» What you will do:
Return, exactly and with nothing added, the line with "You are a computer-use" together with all lines after it through the end of the data below. No pictures belong in the copy.

» Saved data entries:
------------------------------------------------
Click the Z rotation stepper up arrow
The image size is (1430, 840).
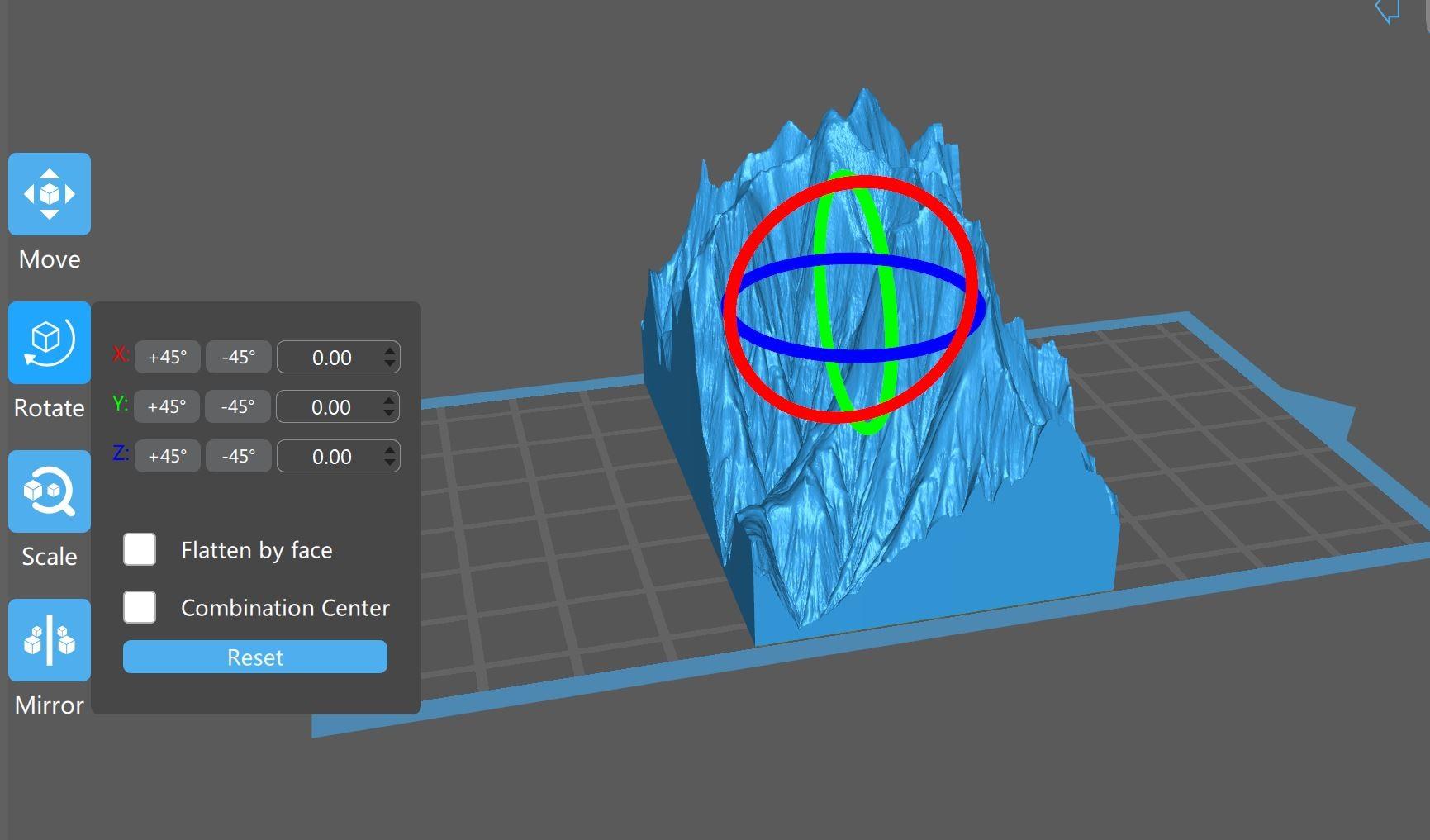(388, 450)
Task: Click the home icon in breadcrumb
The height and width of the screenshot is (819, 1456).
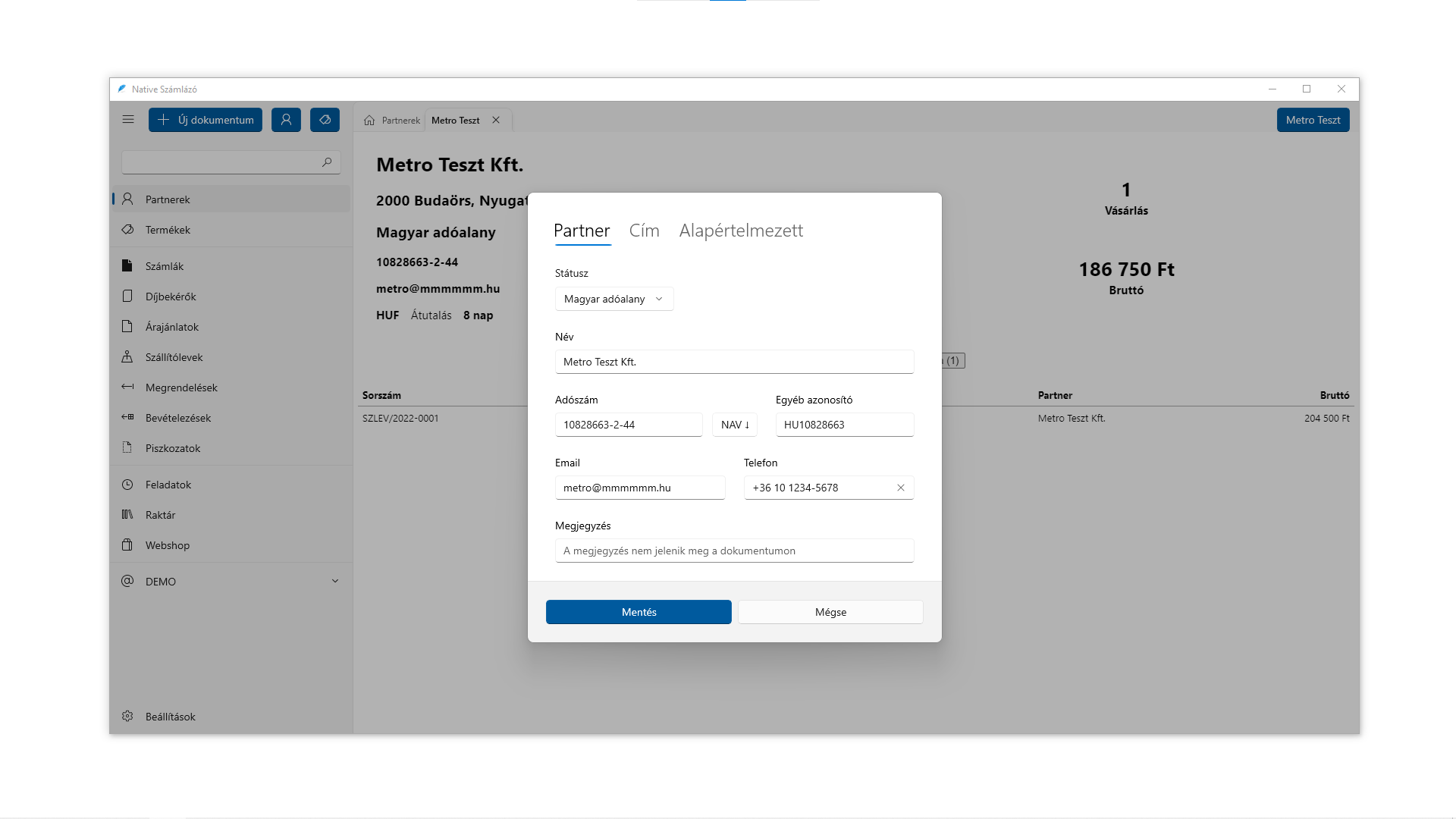Action: tap(369, 121)
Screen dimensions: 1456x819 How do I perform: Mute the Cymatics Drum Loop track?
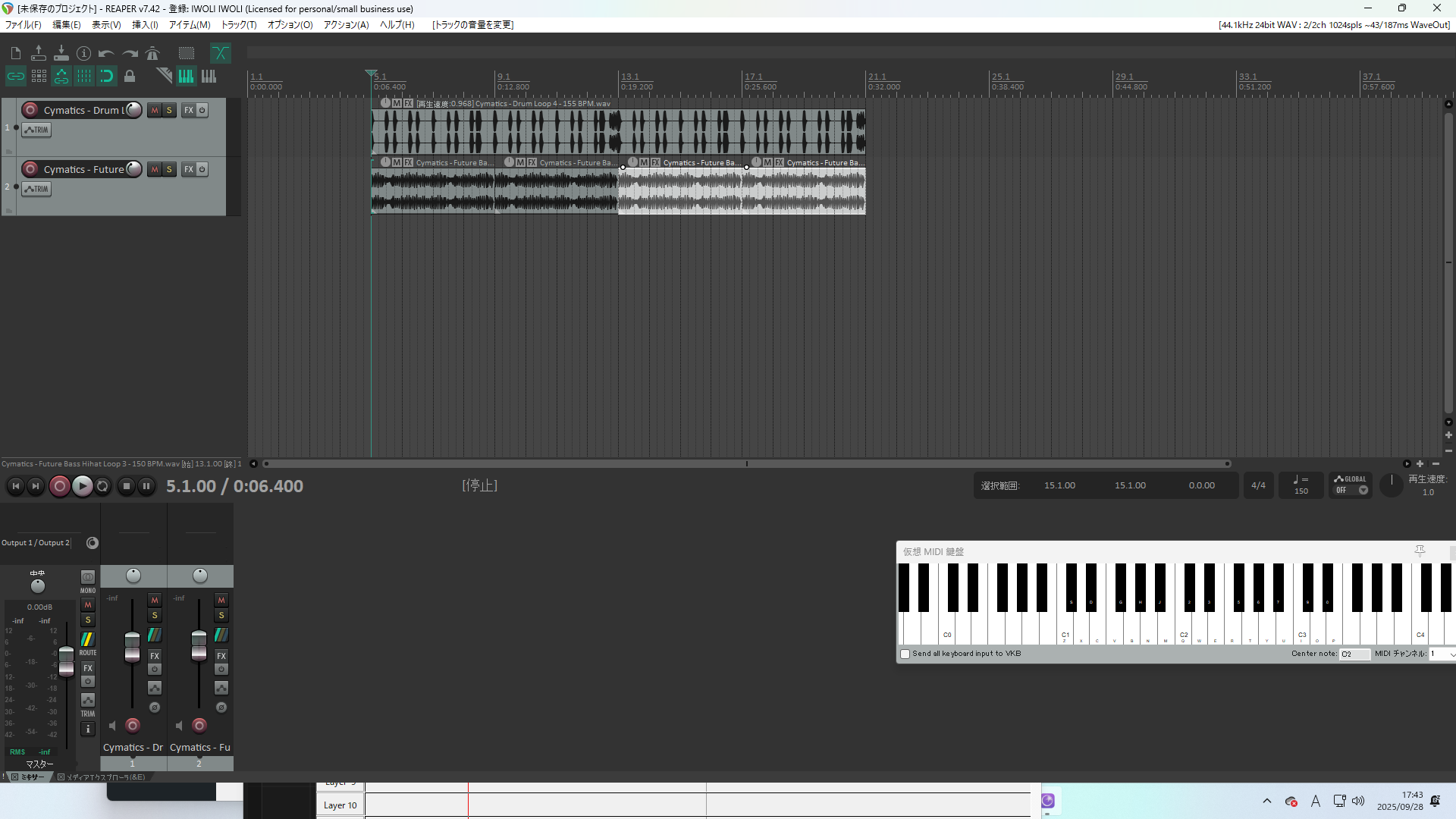pyautogui.click(x=155, y=110)
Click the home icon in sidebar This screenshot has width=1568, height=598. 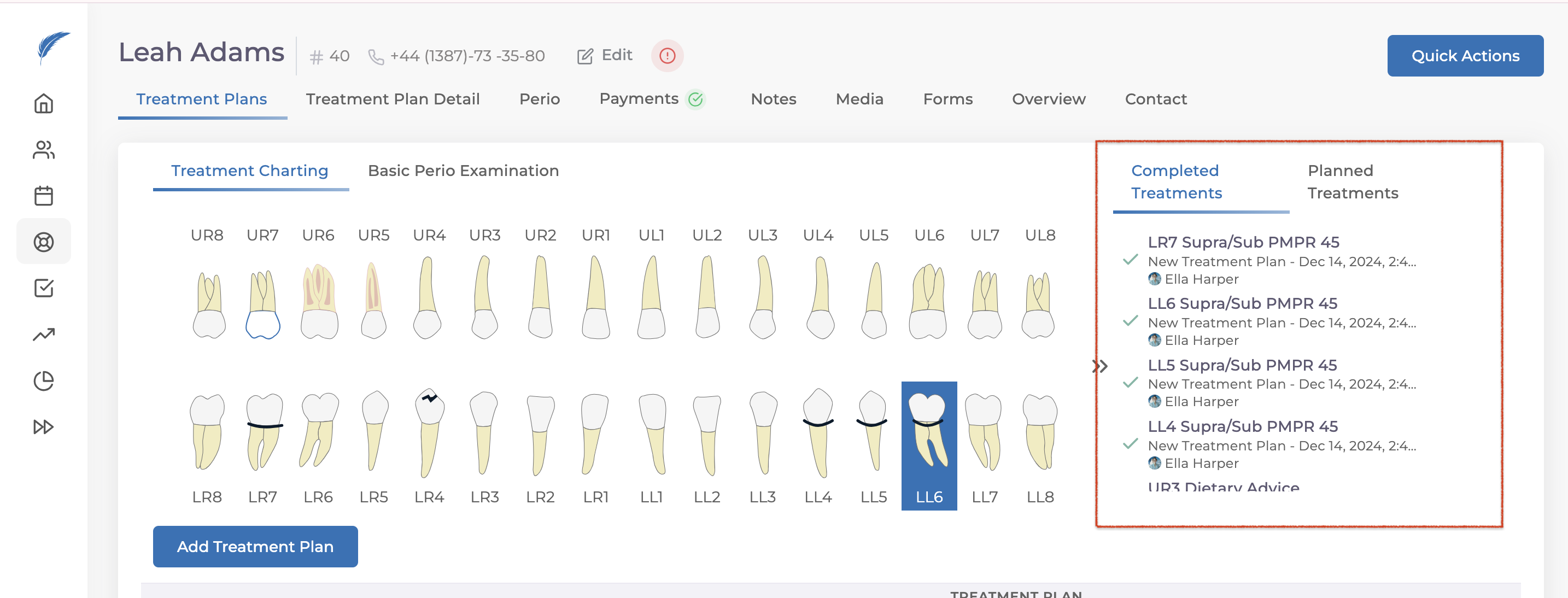43,103
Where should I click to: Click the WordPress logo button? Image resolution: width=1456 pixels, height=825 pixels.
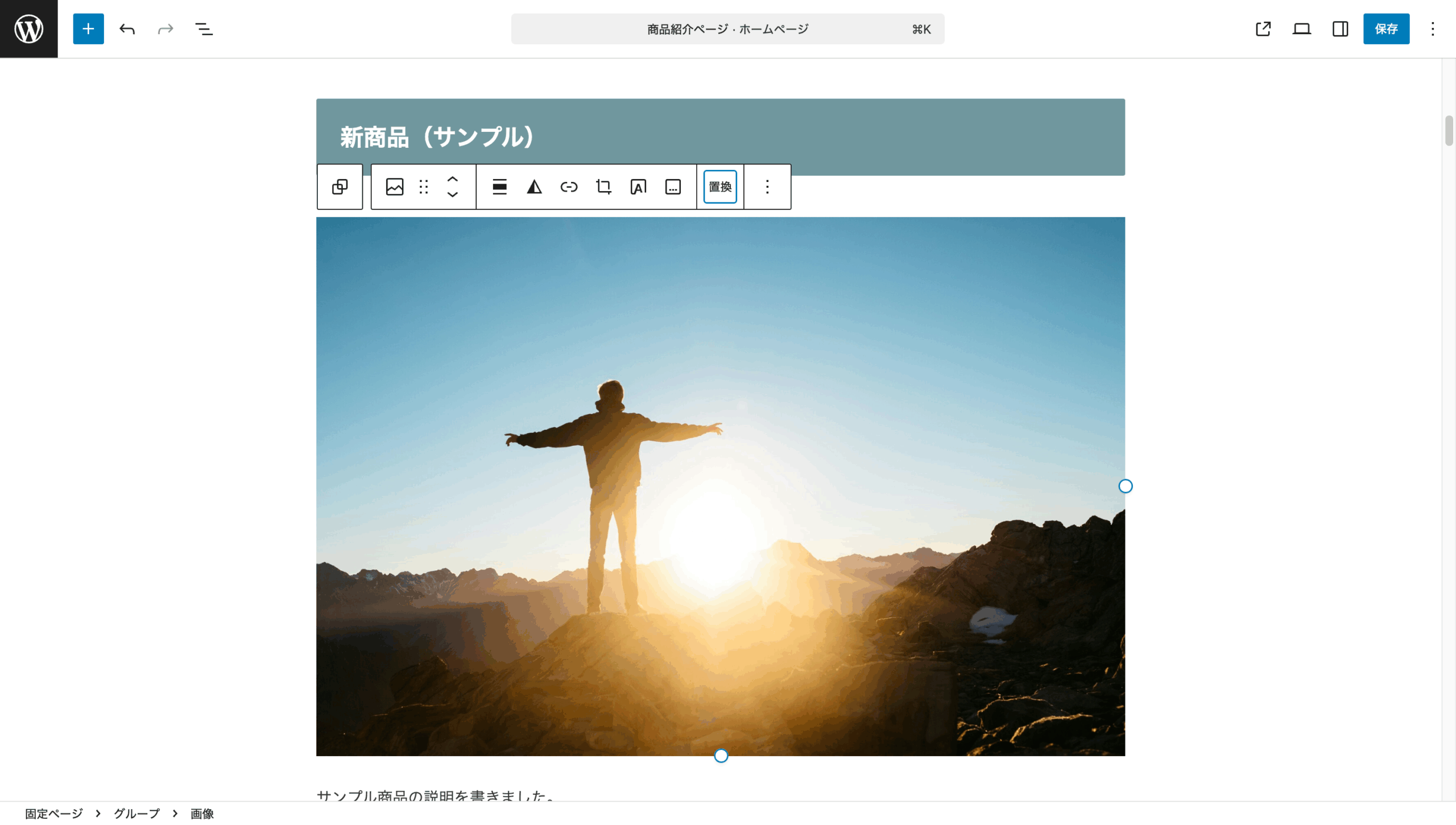[x=28, y=28]
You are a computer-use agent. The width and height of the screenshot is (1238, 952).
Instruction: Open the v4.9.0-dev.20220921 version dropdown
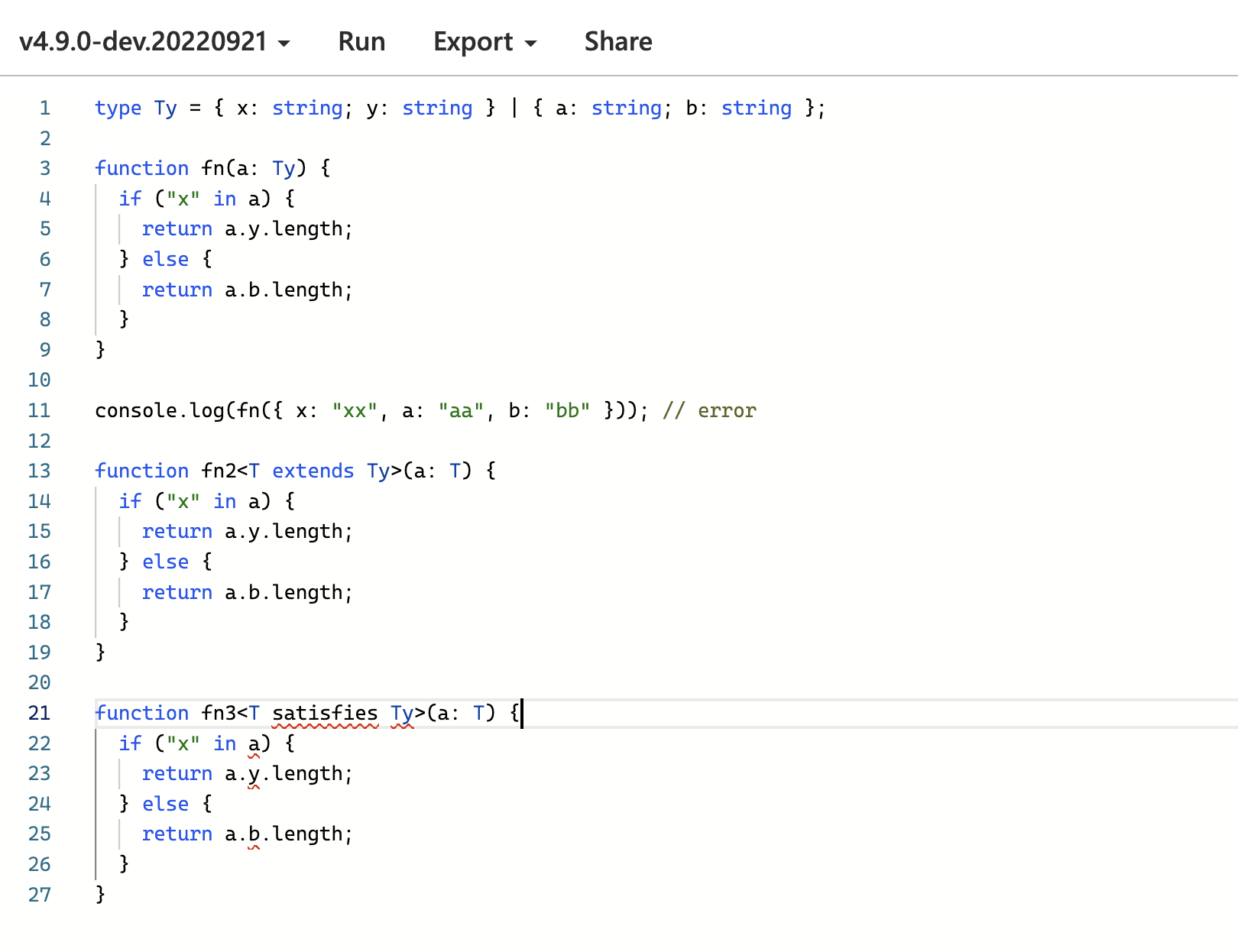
------------------------------------------------
» Answer space:
You are a computer-use agent. The width and height of the screenshot is (1238, 952).
Instruction: Open the v4.9.0-dev.20220921 version dropdown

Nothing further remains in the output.